Text segment:
# # #

4. Relying upon the decision rendered by the Hon'ble Apex Court in the case of National Insurance Co. Ltd. Vs. Bommithi Subbhayamma and Others, (2005) 12 SCC 243 , he has argued that Govindaiah and Venkataiah were traveling as gratuitous passengers in a goods vehicle. Reliance is placed on yet another decision of this Court rendered in the case of The United India Insurance Company Ltd. Vs. Smt. Lalithabai and Others, (2007) ACJ 2342, to contend that small bags containing clothes cannot be considered as goods within the meaning of Section 2(13) of the Motor Vehicles Act, 1988. Reliance is placed on yet another decision in the case of National Insurance Company Limited Vs. Shri Shankar Baburao Gavade and Others, (2008) ACJ 2730, to contend that the deceased and injured were not engaged by the insured and that they were only being carried as passengers by the driver and therefore the insurer is not liable to pay compensation in respect of such workers. 5. It is further argued that the learned Judge has adopted a wrong approach to the state of affairs. It is argued that the M.V. Act does not enjoin statutory liability on the owner of a vehicle to get his vehicle insured for any passenger traveling in a goods carrier and the insurer would have no liability thereof. 6. Learned Counsel, Mr. A.V. Gangadharappa for the respondents-claimants has supported the judgment and award of the Trial Court, contending that the learned Judge has properly analysed the oral and documentary evidence in right perspective, that too, on the basis of broad preponderance of probabilities. He has placed reliance on paragraph 14 of the impugned judgment and award to contend that the deceased and injured were carrying bundles of clothes from Maharashtra and the same will have to be considered as "goods" and not "luggage" or personal belongings. Hence, it is argued that there is no scope for interference with the well-considered judgment and award of the Tribunal and hence he has requested this Court to dismiss both the appeals. 7. The Presiding Officer has held that deceased Govindaiah and injured Venkataiah were traveling along with the goods in the offending vehicle and they were not passengers. Hence he has directed the insurer to indemnify the claimants. Necessary discussion is found at paragraphs 12 to 17 of the impugned judgment.

# # #

Recorded information:
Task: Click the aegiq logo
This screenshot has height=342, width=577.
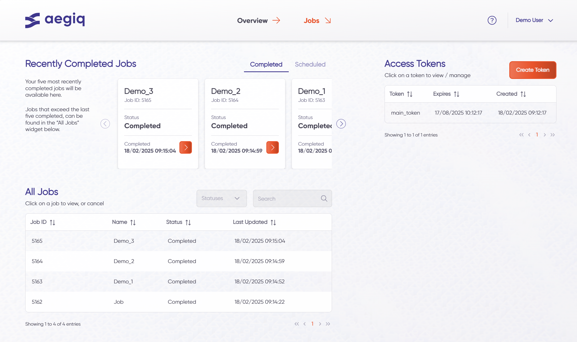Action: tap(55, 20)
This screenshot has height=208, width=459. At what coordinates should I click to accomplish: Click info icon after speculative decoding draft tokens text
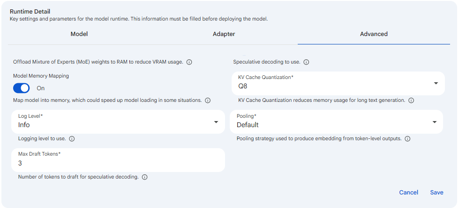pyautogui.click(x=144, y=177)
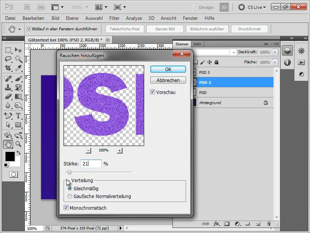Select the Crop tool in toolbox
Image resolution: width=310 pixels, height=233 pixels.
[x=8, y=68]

# # #

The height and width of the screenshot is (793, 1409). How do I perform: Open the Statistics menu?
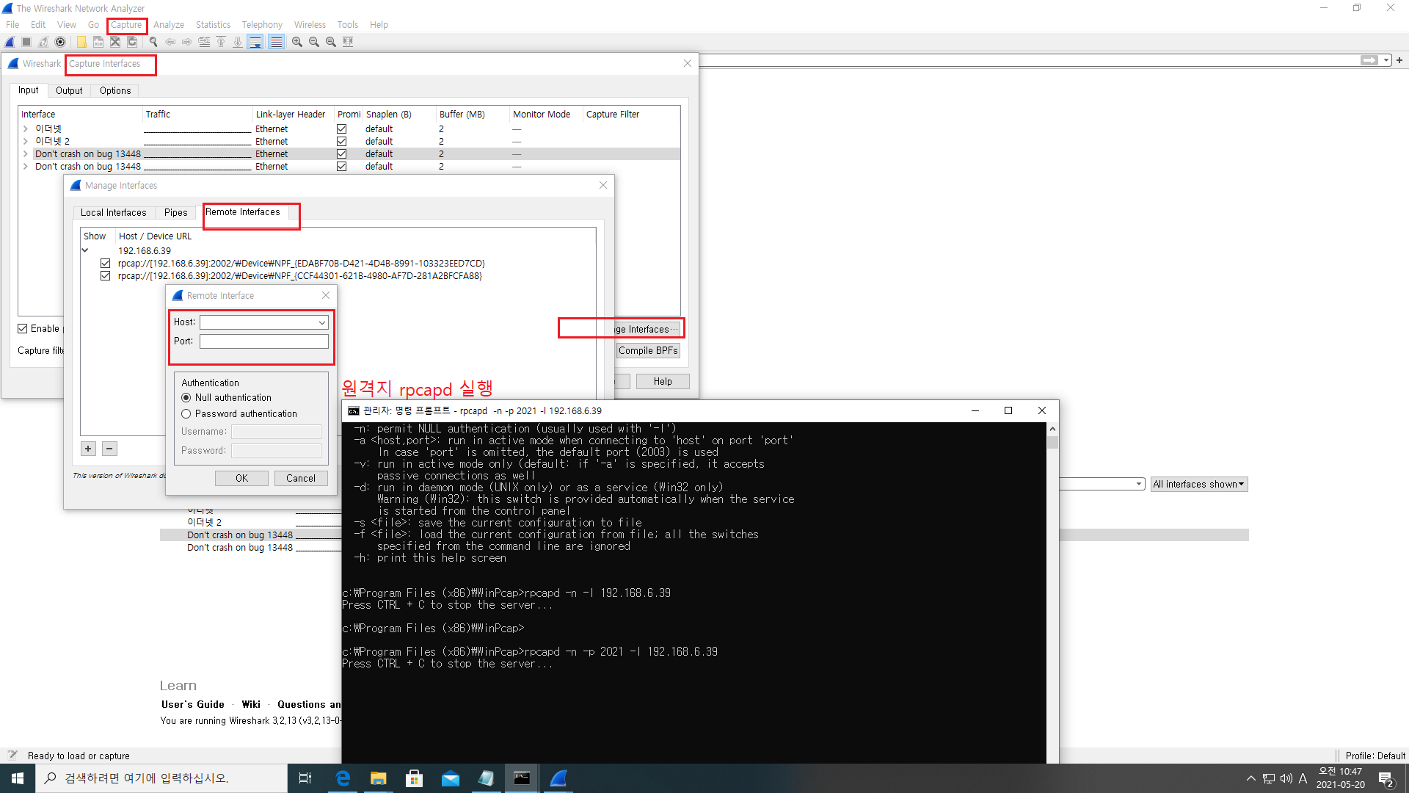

# # #

Problem to work on: In the judgment excerpt, which section of the Motor Vehicles Act, 1988 is cited for the meaning of "goods"? The records play no part in this exercise.

Problem solution: Section 2(13)